# Ordering proof?

• June 24th 2010, 05:42 AM
scorpion007
Ordering proof?
Given unit vectors $q$ and $d_i$, i=1, 2, 3, ...,
$q, d_i \in \mathbb{R}^n
$

and we compute $q\cdot d_i$ and the L2 distance between them, $|q-d_i|^2=\sum_{j=1}^n (q_i-d_{ij})^2$, and we were to order the $d_i$'s in increasing order of those computations, show that the relative orders of $d_i$ would be the same for both cases (i.e. the inner product and L2-norm).
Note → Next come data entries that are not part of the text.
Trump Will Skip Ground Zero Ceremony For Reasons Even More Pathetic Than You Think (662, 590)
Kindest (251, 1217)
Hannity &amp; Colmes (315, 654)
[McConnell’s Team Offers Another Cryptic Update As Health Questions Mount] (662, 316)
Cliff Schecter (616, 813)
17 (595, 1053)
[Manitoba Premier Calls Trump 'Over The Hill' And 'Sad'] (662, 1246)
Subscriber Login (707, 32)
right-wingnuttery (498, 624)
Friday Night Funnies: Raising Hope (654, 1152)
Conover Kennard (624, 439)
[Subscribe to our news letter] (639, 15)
(This is paraphrased from a problem in a non-math book)
Any tips?
• June 24th 2010, 06:58 AM
Ackbeet

1. You're confusing your notation there. You've got $d_{i}$ for the ith vector, but also for the ith component of one of those vectors. Better to write $(d_{i})_{j}$ for the jth component of the ith vector, and sum over j in the $L^{2}$ norm.

2. I'm a bit surprised at the result. I would have expected the order to reverse:
$|q-d_{i}|^{2}=(q-d_{i})\cdot(q-d_{i})=|q|^{2}-2q\cdot d_{i}+|d_{i}|^{2}=2-2q\cdot d_{i}$.

That last step is valid because everything in sight is a unit vector. So, in comparing $q\cdot d_{i}$ with the $L^{2}$ norm of the difference, you've got a sign reversal. Hence, I would expect the order to reverse.
• June 24th 2010, 06:04 PM
scorpion007
Thanks - about the notation, that's a result of me editing in the d_i at the last minute, I forgot to fix the sum :)

The result does indeed strange; Here's what the question said:

http://img192.imageshack.us/img192/8703/math30.png
• June 24th 2010, 06:07 PM
Ackbeet
Ok, you're going to have to help me out, here, please. What are "cosine similarities"?
• June 24th 2010, 06:08 PM
scorpion007
That's just the cos(theta) = a.b/|a||b|, but because |a|=|b|=1 we can ignore it. So $q\cdot d_i$ in our case.
• June 24th 2010, 06:16 PM
Ackbeet
Well, if that's the case, I don't buy it. Let's take the 2-dimensional case. Let $\vec{q}=\{1,0\}$, $\vec{d}_{1}=\{1,0\}$, $\vec{d}_{2}=\{0,1\}$, and $\vec{d}_{3}=\{-1,0\}$.

Then we have the following ordering for Euclidean distance (least to greatest):

$|\vec{q}-\vec{d}_{1}|=0$
$|\vec{q}-\vec{d}_{2}|=\sqrt{2}$
$|\vec{q}-\vec{d}_{3}|=2$.

Now, we compute the dot products:

$\vec{q}\cdot\vec{d}_{1}=1$
$\vec{q}\cdot\vec{d}_{2}=0$
$\vec{q}\cdot\vec{d}_{3}=-1$.

The order is reversed, like I thought it would be.
• June 24th 2010, 06:39 PM
scorpion007
Thanks a lot!

Would it make a difference if the numbers in the vectors were nonnegative?
• June 25th 2010, 02:10 AM
Ackbeet
No, it wouldn't. Think about it. All the vectors lie on the unit sphere. If you think of the d_i vector tips as getting farther and farther away from the q tip (pun intended), then the amount of d_i that is going in the same direction as q is getting smaller (this is what the dot product is measuring: the projection either of d_i onto q, or of q onto d_i). This is true, even if, in my example, the x component of the d_i's never goes negative.